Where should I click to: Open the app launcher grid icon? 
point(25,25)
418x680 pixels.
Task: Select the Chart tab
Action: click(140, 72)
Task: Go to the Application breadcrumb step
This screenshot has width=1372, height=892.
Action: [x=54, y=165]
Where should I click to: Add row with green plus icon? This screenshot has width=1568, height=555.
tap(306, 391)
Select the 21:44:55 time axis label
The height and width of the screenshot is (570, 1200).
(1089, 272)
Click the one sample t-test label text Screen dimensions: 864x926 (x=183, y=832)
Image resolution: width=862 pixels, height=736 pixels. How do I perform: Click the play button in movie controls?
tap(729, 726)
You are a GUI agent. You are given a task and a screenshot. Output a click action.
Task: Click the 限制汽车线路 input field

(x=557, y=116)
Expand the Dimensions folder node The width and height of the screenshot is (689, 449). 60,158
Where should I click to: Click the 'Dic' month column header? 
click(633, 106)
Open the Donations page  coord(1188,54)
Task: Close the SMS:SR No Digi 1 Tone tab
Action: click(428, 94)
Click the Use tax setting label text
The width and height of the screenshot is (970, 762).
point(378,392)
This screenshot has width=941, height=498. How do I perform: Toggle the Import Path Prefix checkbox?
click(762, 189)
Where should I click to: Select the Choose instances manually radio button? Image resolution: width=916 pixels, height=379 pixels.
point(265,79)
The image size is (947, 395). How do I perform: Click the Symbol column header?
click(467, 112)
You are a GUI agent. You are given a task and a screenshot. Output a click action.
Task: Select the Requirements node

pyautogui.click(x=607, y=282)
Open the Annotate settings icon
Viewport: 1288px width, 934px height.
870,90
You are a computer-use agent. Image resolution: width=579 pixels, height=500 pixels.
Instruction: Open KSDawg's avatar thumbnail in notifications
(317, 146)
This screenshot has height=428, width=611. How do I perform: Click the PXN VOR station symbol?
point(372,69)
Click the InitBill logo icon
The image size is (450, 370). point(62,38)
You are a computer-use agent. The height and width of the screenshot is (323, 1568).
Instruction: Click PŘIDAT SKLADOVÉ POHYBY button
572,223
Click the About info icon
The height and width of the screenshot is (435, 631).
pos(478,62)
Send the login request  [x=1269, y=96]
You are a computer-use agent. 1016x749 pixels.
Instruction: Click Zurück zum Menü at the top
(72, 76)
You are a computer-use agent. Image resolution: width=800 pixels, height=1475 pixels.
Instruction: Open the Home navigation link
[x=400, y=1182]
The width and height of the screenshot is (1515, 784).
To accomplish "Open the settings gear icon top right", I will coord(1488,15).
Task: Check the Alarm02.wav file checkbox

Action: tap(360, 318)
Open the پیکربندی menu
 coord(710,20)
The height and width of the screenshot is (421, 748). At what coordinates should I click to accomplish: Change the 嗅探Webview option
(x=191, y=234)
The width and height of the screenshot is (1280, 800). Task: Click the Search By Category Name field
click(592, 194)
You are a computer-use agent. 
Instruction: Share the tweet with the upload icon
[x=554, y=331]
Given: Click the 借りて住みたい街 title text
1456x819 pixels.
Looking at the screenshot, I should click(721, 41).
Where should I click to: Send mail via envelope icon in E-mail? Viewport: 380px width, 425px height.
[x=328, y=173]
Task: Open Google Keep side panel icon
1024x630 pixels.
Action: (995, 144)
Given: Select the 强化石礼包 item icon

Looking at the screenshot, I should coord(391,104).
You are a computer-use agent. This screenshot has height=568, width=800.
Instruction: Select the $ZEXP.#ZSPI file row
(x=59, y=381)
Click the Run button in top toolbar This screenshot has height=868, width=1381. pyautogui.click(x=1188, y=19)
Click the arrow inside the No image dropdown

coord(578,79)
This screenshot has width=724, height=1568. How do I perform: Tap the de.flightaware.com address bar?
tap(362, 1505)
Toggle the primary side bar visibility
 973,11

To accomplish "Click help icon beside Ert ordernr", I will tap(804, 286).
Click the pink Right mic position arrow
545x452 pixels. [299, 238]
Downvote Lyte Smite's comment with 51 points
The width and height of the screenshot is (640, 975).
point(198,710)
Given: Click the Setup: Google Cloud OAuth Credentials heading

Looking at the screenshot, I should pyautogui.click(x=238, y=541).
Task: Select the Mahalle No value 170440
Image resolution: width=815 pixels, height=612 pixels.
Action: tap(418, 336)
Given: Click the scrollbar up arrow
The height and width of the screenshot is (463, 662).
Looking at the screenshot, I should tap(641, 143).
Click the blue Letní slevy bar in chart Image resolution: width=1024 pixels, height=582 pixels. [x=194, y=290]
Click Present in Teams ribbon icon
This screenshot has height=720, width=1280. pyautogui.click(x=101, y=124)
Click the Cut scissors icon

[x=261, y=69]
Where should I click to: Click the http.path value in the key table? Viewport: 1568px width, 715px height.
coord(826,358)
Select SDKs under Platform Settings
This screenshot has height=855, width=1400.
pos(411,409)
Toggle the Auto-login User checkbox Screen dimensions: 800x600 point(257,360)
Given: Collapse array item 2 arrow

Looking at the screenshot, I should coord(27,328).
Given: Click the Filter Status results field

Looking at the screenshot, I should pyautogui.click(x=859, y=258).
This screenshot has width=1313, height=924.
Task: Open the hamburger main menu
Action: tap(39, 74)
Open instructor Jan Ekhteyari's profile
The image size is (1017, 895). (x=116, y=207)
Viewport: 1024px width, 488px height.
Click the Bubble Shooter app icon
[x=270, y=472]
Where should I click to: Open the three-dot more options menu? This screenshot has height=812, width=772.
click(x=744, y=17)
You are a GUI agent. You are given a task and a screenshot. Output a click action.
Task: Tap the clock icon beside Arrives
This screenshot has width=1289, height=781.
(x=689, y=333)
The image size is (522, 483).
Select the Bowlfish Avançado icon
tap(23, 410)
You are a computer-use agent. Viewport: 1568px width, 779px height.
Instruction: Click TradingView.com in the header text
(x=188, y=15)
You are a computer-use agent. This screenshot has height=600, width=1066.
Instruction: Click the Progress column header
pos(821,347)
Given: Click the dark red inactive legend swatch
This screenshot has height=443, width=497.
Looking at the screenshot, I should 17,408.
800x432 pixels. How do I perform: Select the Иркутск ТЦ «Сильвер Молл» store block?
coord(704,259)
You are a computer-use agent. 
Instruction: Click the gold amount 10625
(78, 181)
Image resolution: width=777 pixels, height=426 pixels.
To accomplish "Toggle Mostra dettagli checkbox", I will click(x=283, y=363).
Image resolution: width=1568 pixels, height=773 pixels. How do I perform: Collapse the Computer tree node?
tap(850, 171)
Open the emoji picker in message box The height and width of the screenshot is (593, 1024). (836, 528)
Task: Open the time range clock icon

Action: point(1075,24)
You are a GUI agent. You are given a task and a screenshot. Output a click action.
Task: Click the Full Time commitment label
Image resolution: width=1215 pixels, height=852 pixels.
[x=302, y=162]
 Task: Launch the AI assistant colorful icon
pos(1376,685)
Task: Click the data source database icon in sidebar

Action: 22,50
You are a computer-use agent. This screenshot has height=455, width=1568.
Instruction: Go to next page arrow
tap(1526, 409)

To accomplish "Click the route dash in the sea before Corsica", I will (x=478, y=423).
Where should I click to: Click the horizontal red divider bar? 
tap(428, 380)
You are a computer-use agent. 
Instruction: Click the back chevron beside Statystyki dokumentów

REQUIRED WORK: Copy out the items from the start through the line containing "tap(729, 726)", changing "screenshot" to "screen image" everywhere in that span and leaving the rest untouched.

OUTPUT:
Where should I click to: Open the app launcher grid icon? 
point(25,25)
418x680 pixels.
Task: Select the Chart tab
Action: click(140, 72)
Task: Go to the Application breadcrumb step
This screen image has width=1372, height=892.
Action: [x=54, y=165]
Where should I click to: Add row with green plus icon? This screen image has width=1568, height=555.
tap(306, 391)
Select the 21:44:55 time axis label
The height and width of the screen image is (570, 1200).
(1089, 272)
Click the one sample t-test label text Screen dimensions: 864x926 (x=183, y=832)
Image resolution: width=862 pixels, height=736 pixels. How do I perform: Click the play button in movie controls?
tap(729, 726)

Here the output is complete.